[Task directions]: All of the data must be returned exactly as given.
BEGIN Given entries
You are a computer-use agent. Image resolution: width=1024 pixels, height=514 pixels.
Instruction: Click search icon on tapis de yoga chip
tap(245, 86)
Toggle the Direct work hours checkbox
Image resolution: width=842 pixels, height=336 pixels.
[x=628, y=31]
END Given entries
[Output for this task]:
You are a computer-use agent. Image resolution: width=1024 pixels, height=514 pixels.
Instruction: Click search icon on tapis de yoga chip
tap(245, 86)
Toggle the Direct work hours checkbox
Image resolution: width=842 pixels, height=336 pixels.
[x=628, y=31]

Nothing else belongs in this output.